Search for the "ideal analgesic" in pain treatment by engineering the mu-opioid receptor

Discovery of a mu-opioid receptor modulator that in combination with morphinan antagonists induces analgesia

Morphinan antagonists, which block opioid effects at mu-opioid receptors, have been studied for their analgesic potential. Previous studies have suggested that these antagonists elicit analgesia with fewer adverse effects in the presence of the mutant mu-opioid receptor (MOR; S196A). However, introducing a mutant receptor for medical applications represents significant challenges. We hypothesize that binding a chemical compound to the MOR may elicit a comparable effect to the S196A mutation. Through high-throughput screening and structure-activity relationship studies, we identified a modulator, 4-(2-(4-fluorophenyl)-4-oxothiazolidin-3-yl)-3-methylbenzoic acid (BPRMU191), which confers agonistic properties to small-molecule morphinan antagonists, which induce G protein-dependent MOR activation. Co-application of BPRMU191 and morphinan antagonists resulted in MOR-dependent analgesia with diminished side effects, including gastrointestinal dysfunction, antinociceptive tolerance, and physical and psychological dependence. Combining BPRMU191 and morphinan antagonists could serve as a potential therapeutic strategy for severe pain with reduced adverse effects and provide an avenue for studying G protein-coupled receptor modulation.
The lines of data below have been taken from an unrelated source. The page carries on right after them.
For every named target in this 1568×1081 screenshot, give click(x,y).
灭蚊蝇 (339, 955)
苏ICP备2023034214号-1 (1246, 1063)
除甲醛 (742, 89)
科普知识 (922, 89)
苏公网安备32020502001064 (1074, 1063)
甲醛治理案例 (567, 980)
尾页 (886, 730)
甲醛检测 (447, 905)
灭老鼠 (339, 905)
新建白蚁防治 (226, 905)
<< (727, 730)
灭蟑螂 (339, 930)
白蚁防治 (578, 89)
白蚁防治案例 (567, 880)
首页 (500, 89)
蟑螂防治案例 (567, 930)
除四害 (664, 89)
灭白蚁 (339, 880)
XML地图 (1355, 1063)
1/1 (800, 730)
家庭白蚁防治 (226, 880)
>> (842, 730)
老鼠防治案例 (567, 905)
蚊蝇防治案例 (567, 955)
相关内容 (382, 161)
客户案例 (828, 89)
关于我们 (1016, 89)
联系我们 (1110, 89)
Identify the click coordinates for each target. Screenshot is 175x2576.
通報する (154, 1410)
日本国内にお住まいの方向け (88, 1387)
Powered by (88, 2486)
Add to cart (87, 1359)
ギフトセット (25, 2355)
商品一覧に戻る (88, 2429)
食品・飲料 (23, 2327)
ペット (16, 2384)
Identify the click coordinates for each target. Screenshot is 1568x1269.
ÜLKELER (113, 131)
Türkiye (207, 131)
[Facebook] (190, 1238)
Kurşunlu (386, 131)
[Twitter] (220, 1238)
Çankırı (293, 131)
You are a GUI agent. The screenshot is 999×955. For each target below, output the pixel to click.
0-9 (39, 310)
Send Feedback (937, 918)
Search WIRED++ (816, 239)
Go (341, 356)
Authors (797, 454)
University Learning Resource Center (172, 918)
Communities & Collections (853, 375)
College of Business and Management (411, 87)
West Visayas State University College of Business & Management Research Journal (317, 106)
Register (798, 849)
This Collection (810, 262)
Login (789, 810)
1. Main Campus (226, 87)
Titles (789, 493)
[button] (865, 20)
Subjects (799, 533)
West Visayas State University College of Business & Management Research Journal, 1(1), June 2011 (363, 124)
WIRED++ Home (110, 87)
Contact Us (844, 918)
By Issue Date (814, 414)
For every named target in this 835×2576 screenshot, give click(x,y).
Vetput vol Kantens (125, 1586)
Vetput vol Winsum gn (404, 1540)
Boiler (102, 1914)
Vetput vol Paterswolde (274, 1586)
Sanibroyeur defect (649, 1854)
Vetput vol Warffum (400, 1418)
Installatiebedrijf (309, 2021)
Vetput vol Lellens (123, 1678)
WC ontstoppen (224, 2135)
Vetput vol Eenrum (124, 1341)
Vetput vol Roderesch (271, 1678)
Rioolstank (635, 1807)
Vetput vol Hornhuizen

Convallatoxin enhance the ligand-induced mu-opioid receptor endocytosis and attenuate morphine antinociceptive tolerance in mice

Morphine is a unique opioid analgesic that activates the mu-opioid receptor (MOR) without efficiently promoting its endocytosis that may underlie side effects. Our objective was to discover a novel enhancer of ligand-induced MOR endocytosis and determine its effects on analgesia, tolerance and dependence. We used high-throughput screening to identify convallatoxin as an enhancer of ligand-induced MOR endocytosis with high potency and efficacy. Treatment of cells with convallatoxin enhanced morphine-induced MOR endocytosis through an adaptor protein 2 (AP2)/clathrin-dependent mechanism, attenuated morphine-induced phosphorylation of MOR, and diminished desensitization of membrane hyperpolarization. Furthermore, co-treatment with chronic convallatoxin reduced morphine tolerance in animal models of acute thermal pain and chronic inflammatory pain. Acute convallatoxin administration reversed morphine tolerance and dependence in morphine-tolerant mice. These findings suggest convallatoxin are potentially therapeutic for morphine side effects and open a new avenue to study MOR trafficking.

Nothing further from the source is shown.